Xiaomi ha presentado sus nuevos modelos de la gama alta de su marca POCO, los POCO F9 Pro y POCO F9 Ultra, marcando un cambio significativo en su estrategia de precios. Originalmente, la línea POCO ofrecía especificaciones de alta gama a un costo accesible, pero los nuevos lanzamientos elevan significativamente los precios, con el modelo Ultra llegando hasta los 1.100 euros. Esta situación impacta en cómo los consumidores evalúan la relación calidad-precio de los teléfonos inteligentes, en un mercado donde cada vez es más difícil encontrar verdaderas ofertas.

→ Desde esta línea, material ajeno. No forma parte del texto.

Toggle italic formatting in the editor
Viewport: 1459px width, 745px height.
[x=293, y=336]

Desde su debut en 2019 con el POCOPHONE F1, conocido por su rendimiento destacado a un precio de 289 euros, esta familia ha evolucionado hacia líneas más premium. Los POCO F9 Pro y Ultra cumplen con altas expectativas técnicas, como pantallas AMOLED de 6.59 y 6.9 pulgadas, respectivamente, junto con procesadores Snapdragon de última generación y capacidades de cámara notables. Sin embargo, el aumento en los precios, lejos de brindar una relación calidad-precio, los posiciona en el segmento de la gama alta.

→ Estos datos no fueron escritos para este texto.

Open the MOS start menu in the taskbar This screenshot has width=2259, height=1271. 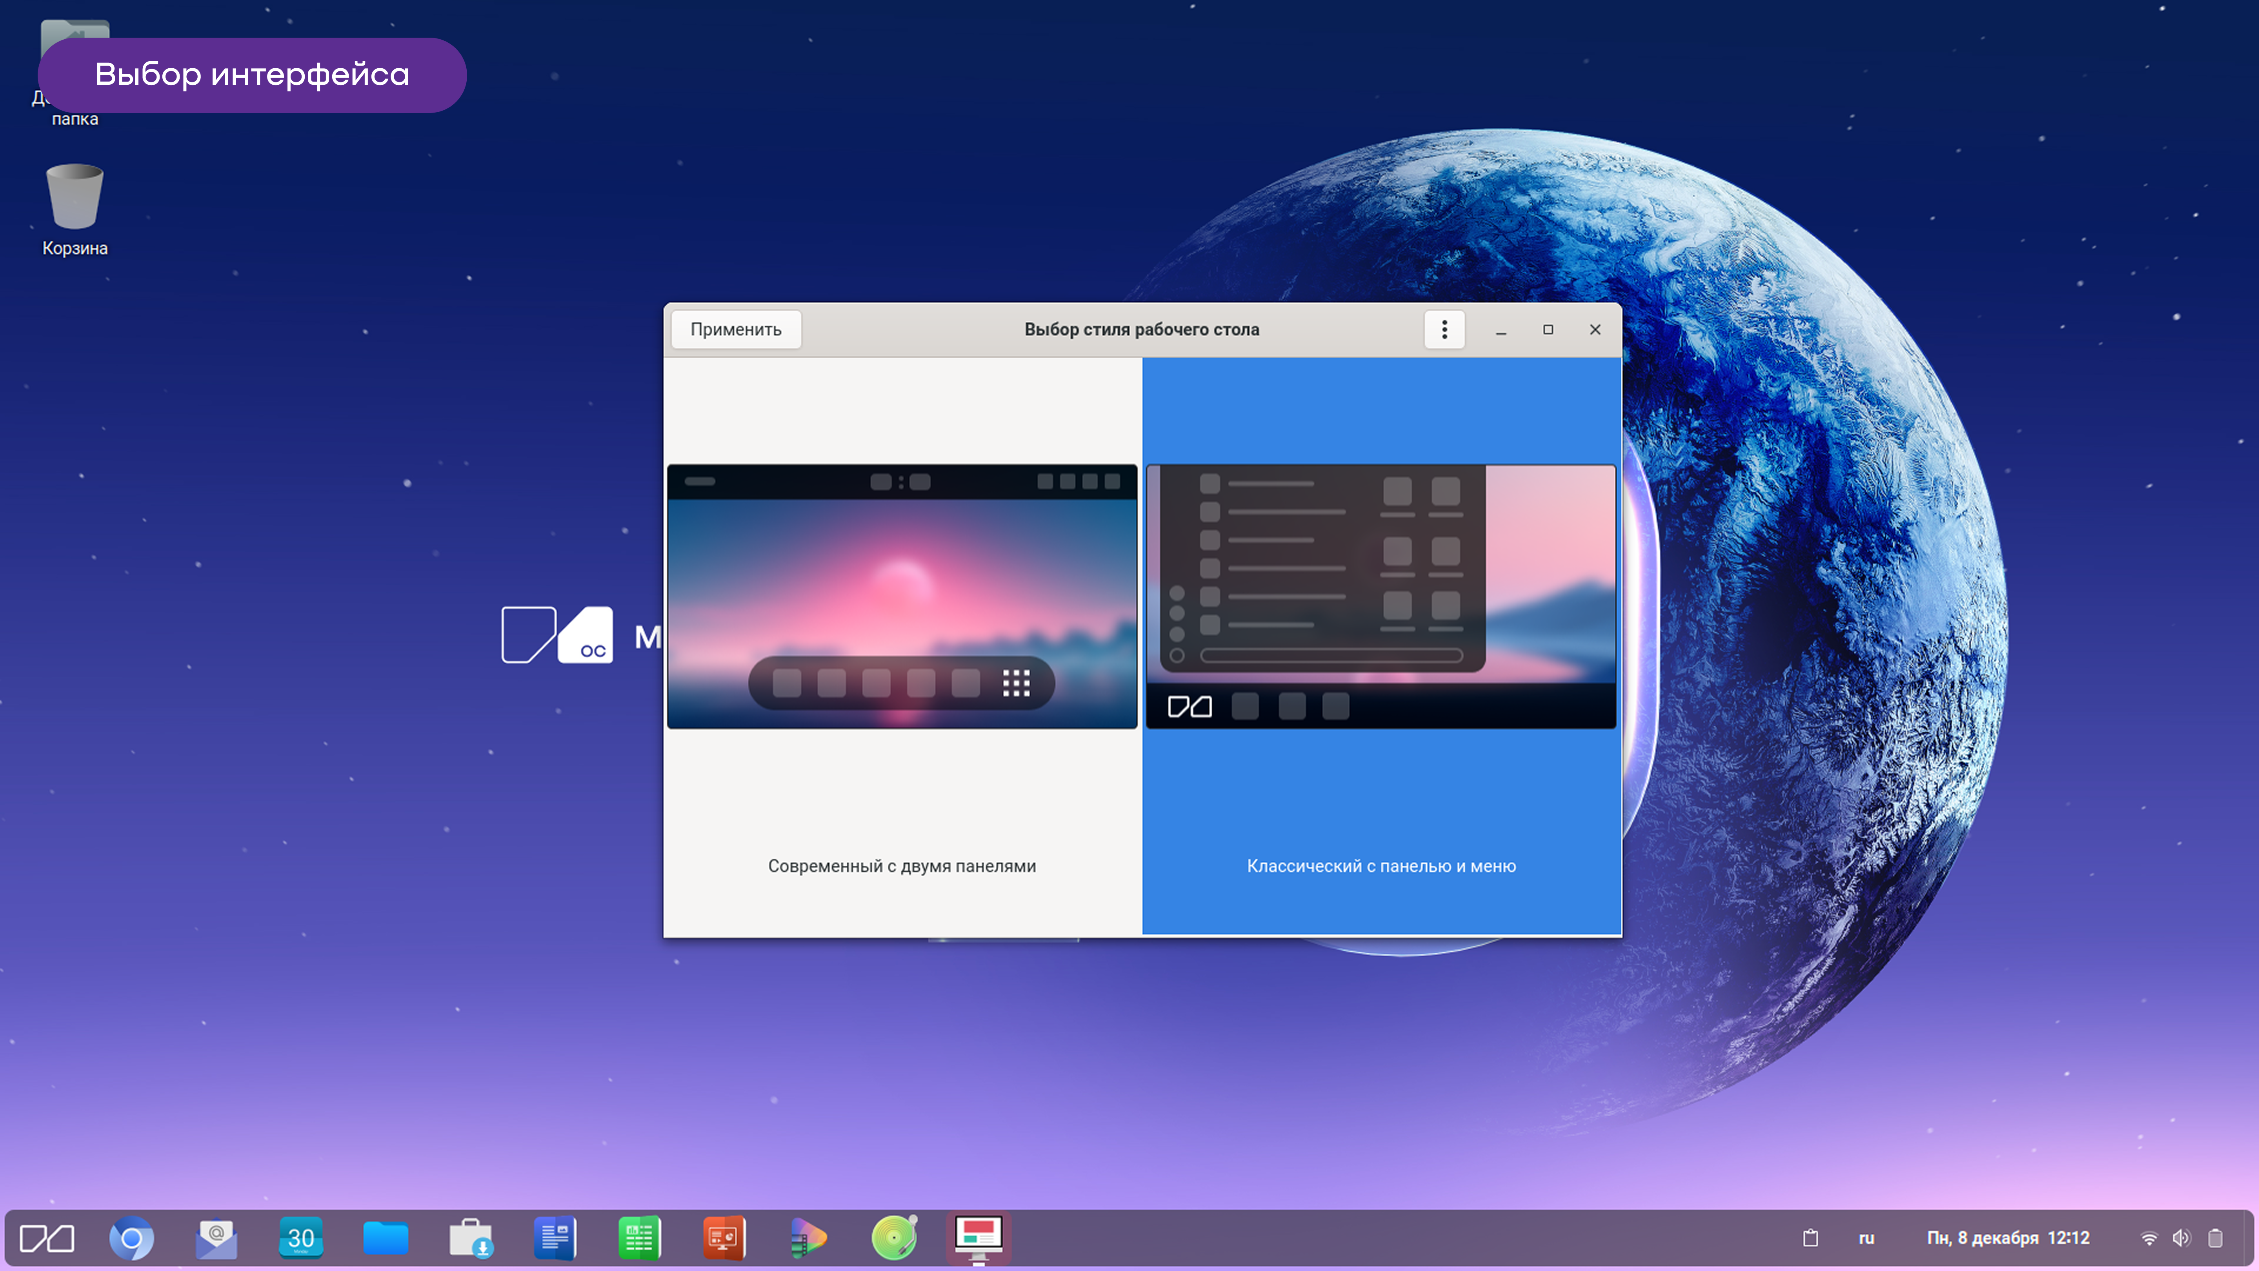click(x=47, y=1239)
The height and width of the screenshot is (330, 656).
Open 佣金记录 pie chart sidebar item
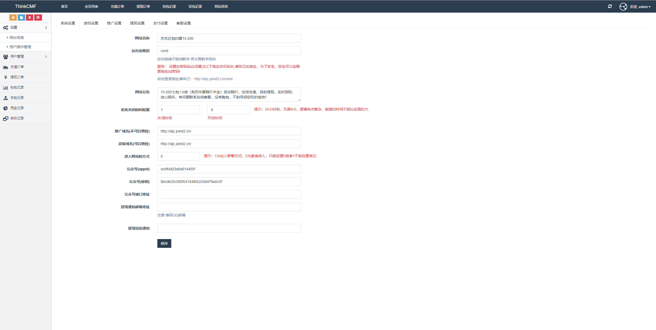(17, 108)
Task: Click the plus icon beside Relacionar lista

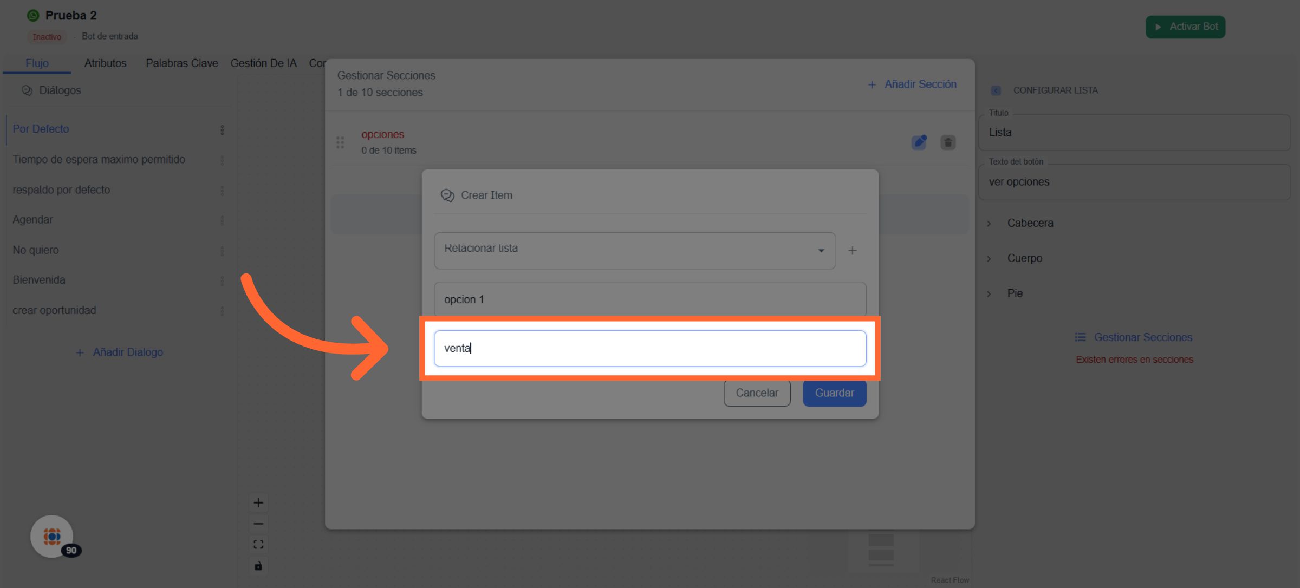Action: point(853,251)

La inflación de precios en el sector de componentes electrónicos, en particular la RAM, ha generado un contexto difícil para los fabricantes, implicando un incremento de hasta un 300% en algunos casos. Este aumento repercute directamente en el costo de producción de smartphones, donde se estima que la RAM puede representar hasta el 43% del total del dispositivo. Como resultado, la disponibilidad de móviles asequibles ha disminuido, proyectándose una caída en las ventas en este segmento para 2026.
A pesar de sus características competitivas, los nuevos POCO F9 no pueden ser clasificados como opciones de gama media a precios reducidos. Ofrecen potentes especificaciones, pero a un costo que refleja el escalón premium del mercado. A medida que las marcas continúan ajustando sus estrategias ante la crisis de componentes, los consumidores deben adaptarse a un entorno donde las buenas relaciones calidad-precio son cada vez más escasas.